Center for Infectious Diseases, The University of Texas School of Public Health, Baylor College of Medicine, Kelsey Research Foundation, Houston, TX, USA.
Aliment Pharmacol Ther. 2016 Jan;43 Suppl 1:3-10. doi: 10.1111/apt.13434.
Disruption of the gut microbiota through use of systemic antimicrobials or activation of the mucosal inflammatory response by pathogens can cause dysregulation of the intestinal mucosa.
To explore the mechanisms of action of rifaximin that may underlie its clinical benefits in travellers' diarrhoea (TD).
A literature search was performed using the terms 'rifaximin' and 'L/105' in combination with the terms 'in vitro activity', 'diarrhea', 'microbiota' and 'gut flora'.
Rifaximin has been traditionally identified as a nonsystemic, broad-spectrum, bactericidal antibiotic. Evidence shows that the activity of rifaximin against enteropathogens in this setting is likely enhanced by its increased solubility in the presence of bile acids in the small intestine. Results of clinical studies show that although rifaximin is efficacious in TD, a clinical cure often occurs without apparent bacterial eradication and with minimal effect on the gut microbiota, suggesting an effect of rifaximin other than direct antibiotic activity.
Although definitive studies on the effect of rifaximin on the gut microbiota in large cohorts of healthy volunteers or patients have not been published, pre-clinical studies provide some insight. These studies have shown that rifaximin may have effects on both the pathogen and host, including direct effects on pathogenic bacteria (such as reducing the expression of bacterial virulence factors) and indirect effects on the host (such as inhibiting bacterial attachment and internalisation at the intestinal mucosa and reducing mucosal inflammation).
通过使用全身性抗生素或病原体激活黏膜炎症反应,肠道微生物群可能会失调。
探索利福昔明在旅行者腹泻(TD)中发挥临床疗效的作用机制。
使用“rifaximin”和“L/105”与“体外活性”、“腹泻”、“微生物群”和“肠道菌群”等术语相结合,进行文献检索。

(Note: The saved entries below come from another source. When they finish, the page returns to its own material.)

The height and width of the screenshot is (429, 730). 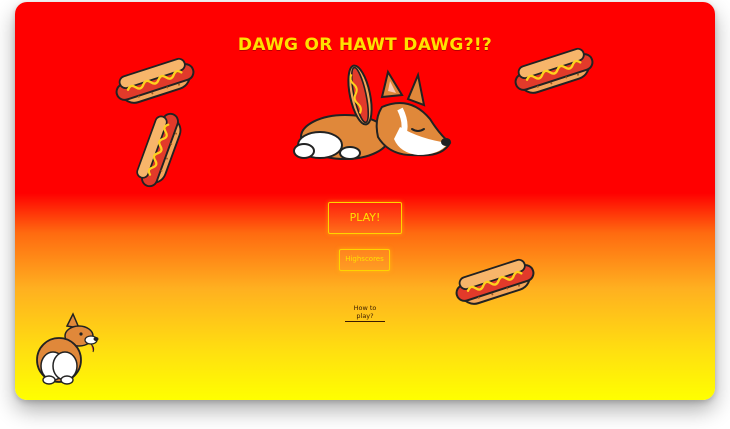 I want to click on game-title: DAWG OR HAWT DAWG?!?, so click(x=365, y=45).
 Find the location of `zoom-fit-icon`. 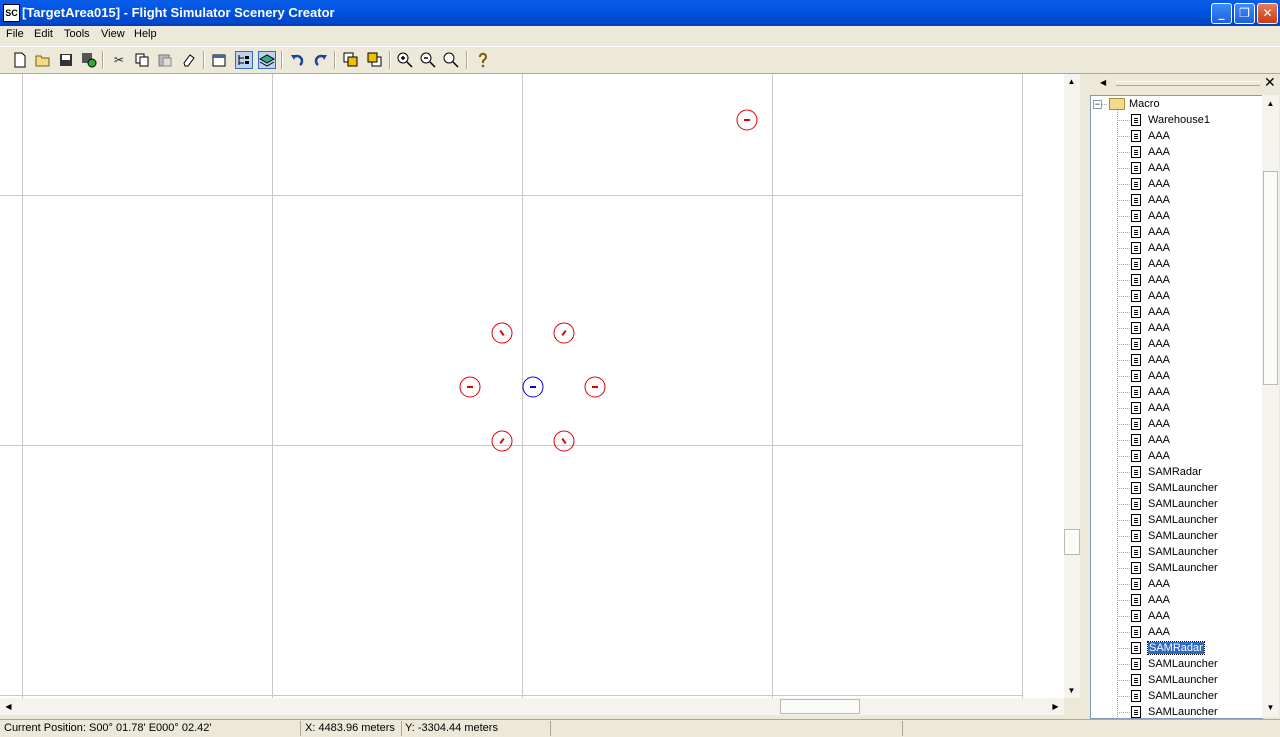

zoom-fit-icon is located at coordinates (451, 60).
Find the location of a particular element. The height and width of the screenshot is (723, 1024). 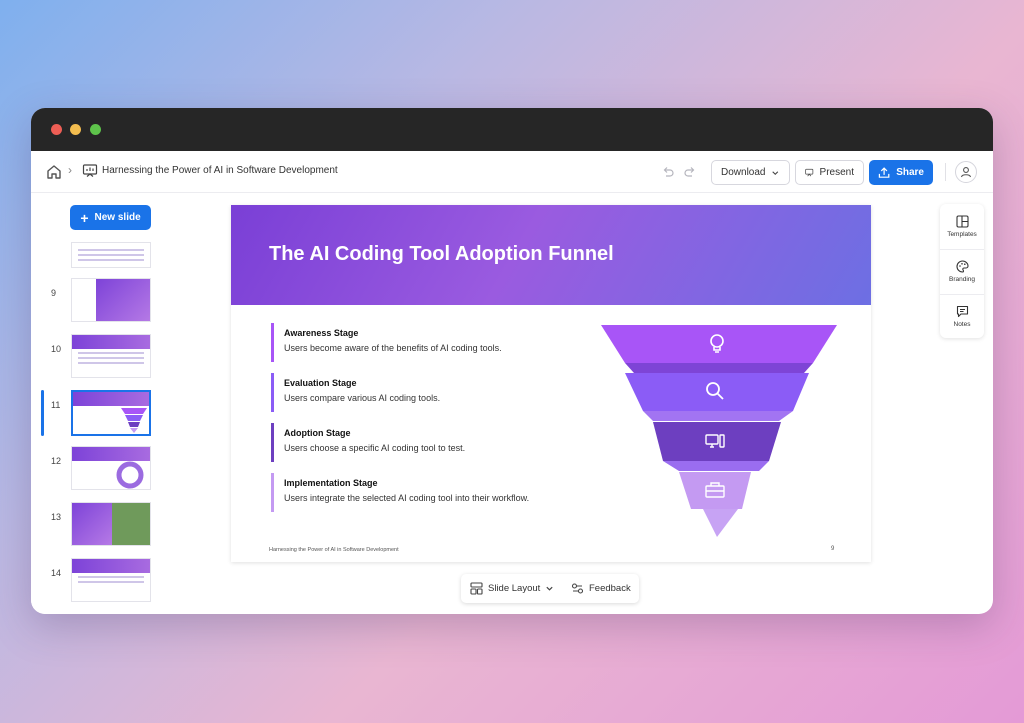

redo-icon is located at coordinates (690, 172).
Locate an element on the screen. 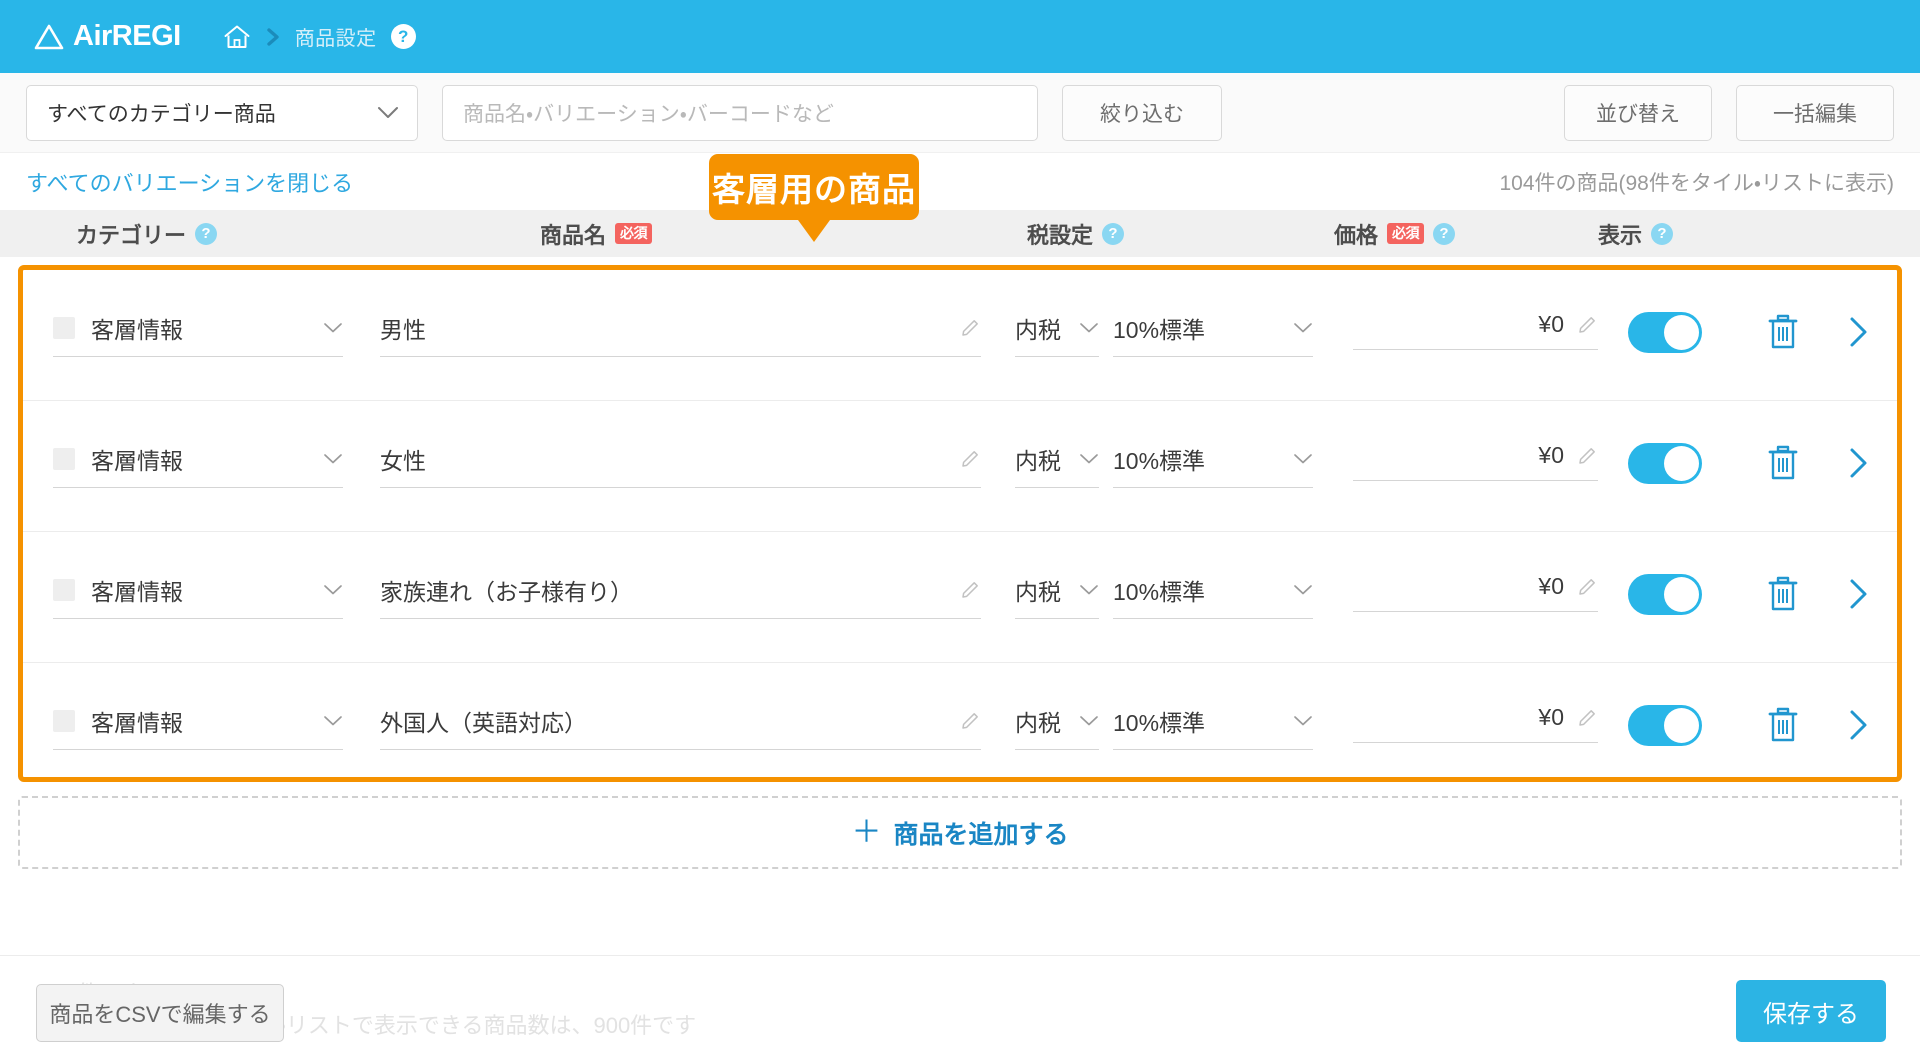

利福昔明传统上被认为是一种非全身性、广谱、杀菌抗生素。有证据表明,在小肠胆汁酸存在的情况下,利福昔明的溶解度增加,其针对肠道病原体的活性可能增强。临床研究结果表明,尽管利福昔明对 TD 有效,但临床治愈通常发生而无明显细菌清除,对肠道微生物群的影响最小,提示利福昔明的作用除了直接的抗生素活性之外还有其他作用。
尽管尚未发表关于利福昔明对健康志愿者或患者肠道微生物群影响的大型队列研究,但临床前研究提供了一些见解。这些研究表明,利福昔明可能对病原体和宿主都有影响,包括对致病菌的直接影响(如降低细菌毒力因子的表达)和对宿主的间接影响(如抑制细菌在肠黏膜的附着和内化,减少黏膜炎症)。